In its summary conclusion, the Commission declared that “public estimates of the number of war criminals allegedly living in Canada had become grossly exaggerated, expanding from a ‘handful’ or ‘several hundred’ in the mid-1970s to ‘thousands’ by the mid-1980s. Some exaggeration may have resulted from the casual lumping together of ‘war criminals’ and ‘war-time collaborators,’ some from blanket accusations against all members of certain military units such as the ‘Galicia’ or ‘Halychyna’ Division (which the Commission formally cleared of collective war crimes), and still more from duplication.”

“Nevertheless, the master list of possible suspects compiled by the Commission contained the names of just 774 individuals; an addendum listed 38 names, and there was a further list of 71 German scientists and technicians. Of the 774 suspects on the master list, 341 were found never to have landed or resided in Canada, 21 had landed in Canada but had left for another country, 86 had died in Canada, and 4 could not be located in this country. The Commission could find no prima facie evidence of war crimes in the files of 154 further suspects. Therefore, it recommended that 606 files be closed.”
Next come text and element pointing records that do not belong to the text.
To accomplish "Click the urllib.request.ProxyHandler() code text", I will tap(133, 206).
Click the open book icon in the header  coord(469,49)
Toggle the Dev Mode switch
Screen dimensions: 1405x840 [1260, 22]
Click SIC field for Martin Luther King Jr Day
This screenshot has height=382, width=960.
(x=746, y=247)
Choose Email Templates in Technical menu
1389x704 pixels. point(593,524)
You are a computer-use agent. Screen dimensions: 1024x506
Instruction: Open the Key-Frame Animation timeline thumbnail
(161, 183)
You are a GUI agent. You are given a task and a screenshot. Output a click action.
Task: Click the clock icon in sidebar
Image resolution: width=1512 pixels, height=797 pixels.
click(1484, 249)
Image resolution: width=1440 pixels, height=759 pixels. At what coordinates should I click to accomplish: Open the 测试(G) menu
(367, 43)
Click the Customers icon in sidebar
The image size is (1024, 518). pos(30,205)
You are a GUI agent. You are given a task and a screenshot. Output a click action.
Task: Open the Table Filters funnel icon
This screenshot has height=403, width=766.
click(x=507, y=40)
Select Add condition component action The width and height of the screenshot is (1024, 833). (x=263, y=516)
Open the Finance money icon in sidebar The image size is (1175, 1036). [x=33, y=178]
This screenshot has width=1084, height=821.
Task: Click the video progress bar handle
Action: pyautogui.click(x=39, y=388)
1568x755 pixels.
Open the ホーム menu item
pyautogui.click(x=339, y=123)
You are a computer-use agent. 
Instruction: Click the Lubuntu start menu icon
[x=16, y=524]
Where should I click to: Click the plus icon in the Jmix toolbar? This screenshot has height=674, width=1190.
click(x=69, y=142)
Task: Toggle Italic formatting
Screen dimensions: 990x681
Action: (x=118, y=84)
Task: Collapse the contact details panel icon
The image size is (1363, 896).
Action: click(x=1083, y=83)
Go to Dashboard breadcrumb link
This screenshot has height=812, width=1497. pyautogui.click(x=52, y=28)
“In a further 97 cases, the Commission could not find prima facie evidence of war crimes, but believed that such evidence might exist in East European countries. The decision of whether or not to circulate these files abroad was left up to the government. Some 34 cases on the master list were outstanding because answers had not been received from foreign agencies. Time constraints had also prevented the Commission from fully investigating the 38 cases referred to it after October 1986 and the list of German scientists and technicians.”

“The Commission found prima facie of war crimes in just 20 cases, and, in a confidential Part II to the Report, made detailed recommendations to the government about how to proceed in each case” (emphasis added).